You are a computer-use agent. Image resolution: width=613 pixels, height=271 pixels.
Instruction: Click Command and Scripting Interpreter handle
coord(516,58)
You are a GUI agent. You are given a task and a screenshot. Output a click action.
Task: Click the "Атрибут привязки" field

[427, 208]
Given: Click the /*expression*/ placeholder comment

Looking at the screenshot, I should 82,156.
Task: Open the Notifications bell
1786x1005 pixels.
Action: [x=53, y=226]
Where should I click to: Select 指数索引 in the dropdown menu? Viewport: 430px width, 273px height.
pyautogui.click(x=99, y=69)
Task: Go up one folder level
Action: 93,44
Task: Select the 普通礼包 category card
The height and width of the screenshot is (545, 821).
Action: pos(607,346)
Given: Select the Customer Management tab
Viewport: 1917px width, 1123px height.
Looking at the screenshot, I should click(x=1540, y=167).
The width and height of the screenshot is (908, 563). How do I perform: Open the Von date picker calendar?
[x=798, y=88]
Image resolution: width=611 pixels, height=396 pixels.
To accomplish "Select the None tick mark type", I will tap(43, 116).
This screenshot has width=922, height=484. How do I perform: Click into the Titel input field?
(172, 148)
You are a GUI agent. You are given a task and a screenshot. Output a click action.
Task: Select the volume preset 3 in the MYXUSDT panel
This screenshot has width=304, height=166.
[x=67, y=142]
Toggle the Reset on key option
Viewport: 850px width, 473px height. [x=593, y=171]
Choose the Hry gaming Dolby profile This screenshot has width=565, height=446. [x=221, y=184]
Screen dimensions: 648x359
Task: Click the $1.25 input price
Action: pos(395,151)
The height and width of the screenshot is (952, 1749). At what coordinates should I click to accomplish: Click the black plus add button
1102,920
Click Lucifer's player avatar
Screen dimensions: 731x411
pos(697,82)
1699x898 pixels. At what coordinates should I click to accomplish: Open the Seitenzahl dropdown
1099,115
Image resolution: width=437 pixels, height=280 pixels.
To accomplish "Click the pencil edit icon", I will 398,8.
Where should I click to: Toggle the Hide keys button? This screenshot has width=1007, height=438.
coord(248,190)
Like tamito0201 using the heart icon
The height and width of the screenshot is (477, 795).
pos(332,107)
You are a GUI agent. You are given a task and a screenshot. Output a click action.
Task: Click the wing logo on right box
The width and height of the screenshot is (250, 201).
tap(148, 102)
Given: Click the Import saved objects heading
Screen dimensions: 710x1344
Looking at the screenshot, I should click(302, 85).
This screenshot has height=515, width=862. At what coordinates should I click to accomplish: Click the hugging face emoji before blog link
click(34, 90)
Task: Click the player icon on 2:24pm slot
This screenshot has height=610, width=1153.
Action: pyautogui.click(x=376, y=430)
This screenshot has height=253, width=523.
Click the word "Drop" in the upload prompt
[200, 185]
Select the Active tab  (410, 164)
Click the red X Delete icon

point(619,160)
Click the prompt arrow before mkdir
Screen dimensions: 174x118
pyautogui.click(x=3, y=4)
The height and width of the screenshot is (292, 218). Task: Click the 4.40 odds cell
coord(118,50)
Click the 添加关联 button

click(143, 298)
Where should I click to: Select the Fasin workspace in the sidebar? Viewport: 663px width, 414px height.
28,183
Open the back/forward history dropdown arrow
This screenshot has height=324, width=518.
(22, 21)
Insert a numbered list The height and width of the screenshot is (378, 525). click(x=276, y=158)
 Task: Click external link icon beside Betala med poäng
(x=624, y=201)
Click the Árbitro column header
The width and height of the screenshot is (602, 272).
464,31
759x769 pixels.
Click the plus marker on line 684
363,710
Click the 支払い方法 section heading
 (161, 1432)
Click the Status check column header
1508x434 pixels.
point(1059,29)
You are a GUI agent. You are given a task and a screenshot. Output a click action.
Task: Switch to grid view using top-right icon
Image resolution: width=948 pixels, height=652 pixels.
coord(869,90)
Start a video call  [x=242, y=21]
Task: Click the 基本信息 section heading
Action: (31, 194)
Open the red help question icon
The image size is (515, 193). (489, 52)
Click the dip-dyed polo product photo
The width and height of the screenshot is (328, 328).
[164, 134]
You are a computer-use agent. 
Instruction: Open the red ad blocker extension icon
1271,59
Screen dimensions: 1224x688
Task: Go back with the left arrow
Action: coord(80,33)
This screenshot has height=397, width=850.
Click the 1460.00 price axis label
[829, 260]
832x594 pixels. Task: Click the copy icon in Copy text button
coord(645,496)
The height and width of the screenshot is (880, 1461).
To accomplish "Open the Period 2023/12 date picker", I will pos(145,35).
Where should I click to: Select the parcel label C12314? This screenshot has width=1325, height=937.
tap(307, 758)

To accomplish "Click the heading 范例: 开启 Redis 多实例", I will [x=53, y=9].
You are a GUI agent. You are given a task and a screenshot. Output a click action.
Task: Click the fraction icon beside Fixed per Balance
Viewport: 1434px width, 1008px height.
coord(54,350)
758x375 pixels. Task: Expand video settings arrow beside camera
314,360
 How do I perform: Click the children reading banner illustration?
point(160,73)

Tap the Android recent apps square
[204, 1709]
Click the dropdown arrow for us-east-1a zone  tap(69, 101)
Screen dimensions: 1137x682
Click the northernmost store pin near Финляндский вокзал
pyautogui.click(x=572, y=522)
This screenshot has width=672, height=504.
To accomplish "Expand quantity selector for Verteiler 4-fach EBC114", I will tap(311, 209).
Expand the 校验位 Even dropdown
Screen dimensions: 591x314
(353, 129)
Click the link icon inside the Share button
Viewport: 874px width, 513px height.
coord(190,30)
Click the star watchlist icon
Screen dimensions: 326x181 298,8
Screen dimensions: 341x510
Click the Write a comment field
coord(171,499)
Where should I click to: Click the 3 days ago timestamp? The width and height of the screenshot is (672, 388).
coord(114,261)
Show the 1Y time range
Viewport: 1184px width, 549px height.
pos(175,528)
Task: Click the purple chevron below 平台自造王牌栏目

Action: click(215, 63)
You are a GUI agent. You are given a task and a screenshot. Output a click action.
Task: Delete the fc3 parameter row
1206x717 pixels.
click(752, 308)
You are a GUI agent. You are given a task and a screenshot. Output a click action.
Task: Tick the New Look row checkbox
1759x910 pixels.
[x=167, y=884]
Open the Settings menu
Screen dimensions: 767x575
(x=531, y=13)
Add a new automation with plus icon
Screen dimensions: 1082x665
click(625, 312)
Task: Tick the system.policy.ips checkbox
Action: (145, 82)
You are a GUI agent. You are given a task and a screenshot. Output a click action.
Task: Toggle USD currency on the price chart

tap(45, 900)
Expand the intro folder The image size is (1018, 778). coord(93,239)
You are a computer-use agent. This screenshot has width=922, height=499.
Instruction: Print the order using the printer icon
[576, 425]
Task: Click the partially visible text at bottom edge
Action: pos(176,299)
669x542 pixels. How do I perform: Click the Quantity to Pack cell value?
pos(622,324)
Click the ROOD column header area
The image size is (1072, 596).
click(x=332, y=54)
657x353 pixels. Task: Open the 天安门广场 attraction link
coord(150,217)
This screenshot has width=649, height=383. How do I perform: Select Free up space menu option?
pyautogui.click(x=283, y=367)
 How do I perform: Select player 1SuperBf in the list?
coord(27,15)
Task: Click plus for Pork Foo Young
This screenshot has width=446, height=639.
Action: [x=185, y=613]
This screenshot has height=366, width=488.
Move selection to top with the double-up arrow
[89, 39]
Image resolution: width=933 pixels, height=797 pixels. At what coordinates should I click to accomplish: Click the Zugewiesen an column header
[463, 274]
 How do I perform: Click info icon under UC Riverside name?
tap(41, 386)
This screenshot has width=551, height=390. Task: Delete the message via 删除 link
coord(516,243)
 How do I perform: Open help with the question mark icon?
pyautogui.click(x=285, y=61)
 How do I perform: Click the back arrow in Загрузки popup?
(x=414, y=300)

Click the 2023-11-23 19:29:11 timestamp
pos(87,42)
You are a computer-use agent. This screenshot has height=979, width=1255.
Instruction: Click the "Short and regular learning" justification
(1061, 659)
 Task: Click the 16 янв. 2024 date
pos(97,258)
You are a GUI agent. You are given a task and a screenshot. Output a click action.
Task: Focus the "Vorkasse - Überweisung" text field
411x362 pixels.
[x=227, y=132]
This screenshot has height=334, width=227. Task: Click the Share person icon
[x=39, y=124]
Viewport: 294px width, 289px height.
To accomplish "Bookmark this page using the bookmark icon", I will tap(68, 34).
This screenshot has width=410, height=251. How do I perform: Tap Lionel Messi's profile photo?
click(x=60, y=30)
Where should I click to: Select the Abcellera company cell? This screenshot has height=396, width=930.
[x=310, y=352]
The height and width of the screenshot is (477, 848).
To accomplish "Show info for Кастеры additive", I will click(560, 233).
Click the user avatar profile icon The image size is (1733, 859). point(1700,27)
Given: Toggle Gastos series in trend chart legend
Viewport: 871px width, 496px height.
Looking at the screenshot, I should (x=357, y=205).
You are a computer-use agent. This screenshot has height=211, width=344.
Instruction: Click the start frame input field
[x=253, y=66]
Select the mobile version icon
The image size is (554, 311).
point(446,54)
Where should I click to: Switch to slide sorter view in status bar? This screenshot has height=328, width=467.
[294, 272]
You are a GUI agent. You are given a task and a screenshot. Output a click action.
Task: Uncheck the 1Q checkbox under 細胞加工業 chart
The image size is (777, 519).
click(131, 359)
—————
List each line in the data above that contains the word "checkbox".

Task: Tick the New Look row checkbox
Task: Tick the system.policy.ips checkbox
Task: Uncheck the 1Q checkbox under 細胞加工業 chart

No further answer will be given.